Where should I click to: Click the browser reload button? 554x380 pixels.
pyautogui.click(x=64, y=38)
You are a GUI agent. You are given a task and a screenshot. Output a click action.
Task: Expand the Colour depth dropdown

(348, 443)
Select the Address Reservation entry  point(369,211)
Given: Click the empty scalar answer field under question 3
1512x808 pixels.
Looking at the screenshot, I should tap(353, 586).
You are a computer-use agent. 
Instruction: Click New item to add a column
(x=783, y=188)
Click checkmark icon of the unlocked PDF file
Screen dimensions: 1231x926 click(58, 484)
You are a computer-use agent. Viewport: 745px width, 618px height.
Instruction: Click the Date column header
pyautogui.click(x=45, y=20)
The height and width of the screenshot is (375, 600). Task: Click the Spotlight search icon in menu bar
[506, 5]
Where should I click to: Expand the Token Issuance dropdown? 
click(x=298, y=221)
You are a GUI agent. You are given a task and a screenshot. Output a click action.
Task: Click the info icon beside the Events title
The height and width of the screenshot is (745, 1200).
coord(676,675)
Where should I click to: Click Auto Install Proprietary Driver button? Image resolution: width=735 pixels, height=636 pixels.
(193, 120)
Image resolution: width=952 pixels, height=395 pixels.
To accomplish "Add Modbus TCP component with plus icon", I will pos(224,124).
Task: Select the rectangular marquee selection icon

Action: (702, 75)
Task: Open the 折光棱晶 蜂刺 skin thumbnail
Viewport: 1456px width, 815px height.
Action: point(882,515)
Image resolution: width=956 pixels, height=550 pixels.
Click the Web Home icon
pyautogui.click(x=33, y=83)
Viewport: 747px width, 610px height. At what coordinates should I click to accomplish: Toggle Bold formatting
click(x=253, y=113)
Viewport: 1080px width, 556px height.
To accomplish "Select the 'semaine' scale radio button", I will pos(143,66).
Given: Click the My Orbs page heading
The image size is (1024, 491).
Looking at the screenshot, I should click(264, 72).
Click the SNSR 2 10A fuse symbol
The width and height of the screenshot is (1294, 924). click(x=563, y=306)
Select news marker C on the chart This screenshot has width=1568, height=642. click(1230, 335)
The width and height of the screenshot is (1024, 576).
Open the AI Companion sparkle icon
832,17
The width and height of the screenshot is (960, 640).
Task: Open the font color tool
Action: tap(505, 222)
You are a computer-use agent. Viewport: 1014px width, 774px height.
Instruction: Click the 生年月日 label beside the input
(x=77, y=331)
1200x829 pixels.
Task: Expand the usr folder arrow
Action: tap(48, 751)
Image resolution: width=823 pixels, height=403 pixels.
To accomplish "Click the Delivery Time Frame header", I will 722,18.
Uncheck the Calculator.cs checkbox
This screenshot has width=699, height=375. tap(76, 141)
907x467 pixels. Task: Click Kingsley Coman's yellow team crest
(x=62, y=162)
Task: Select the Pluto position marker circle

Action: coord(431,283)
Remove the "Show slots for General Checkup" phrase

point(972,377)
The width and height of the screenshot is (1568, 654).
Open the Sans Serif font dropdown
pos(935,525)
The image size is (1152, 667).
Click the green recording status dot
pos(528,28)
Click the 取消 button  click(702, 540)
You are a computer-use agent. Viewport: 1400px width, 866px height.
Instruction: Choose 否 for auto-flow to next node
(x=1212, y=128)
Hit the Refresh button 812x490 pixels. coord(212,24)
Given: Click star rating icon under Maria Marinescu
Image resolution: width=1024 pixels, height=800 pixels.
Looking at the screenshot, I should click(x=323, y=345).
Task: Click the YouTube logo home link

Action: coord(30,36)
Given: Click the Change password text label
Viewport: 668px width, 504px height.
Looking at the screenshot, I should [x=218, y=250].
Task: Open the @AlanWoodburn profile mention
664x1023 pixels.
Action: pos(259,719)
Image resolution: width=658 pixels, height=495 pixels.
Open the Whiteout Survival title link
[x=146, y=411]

◇ ◇ ◇

* **The problem**
Scan the listing above. Gather each line that contains the word "computer".

* **Exercise answer**
You are a computer-use agent. 
You are a computer-use agent. Viewport: 745px width, 618px height.
You are a computer-use agent. Viewport: 1014px width, 774px height.
You are a computer-use agent. Viewport: 1400px width, 866px height.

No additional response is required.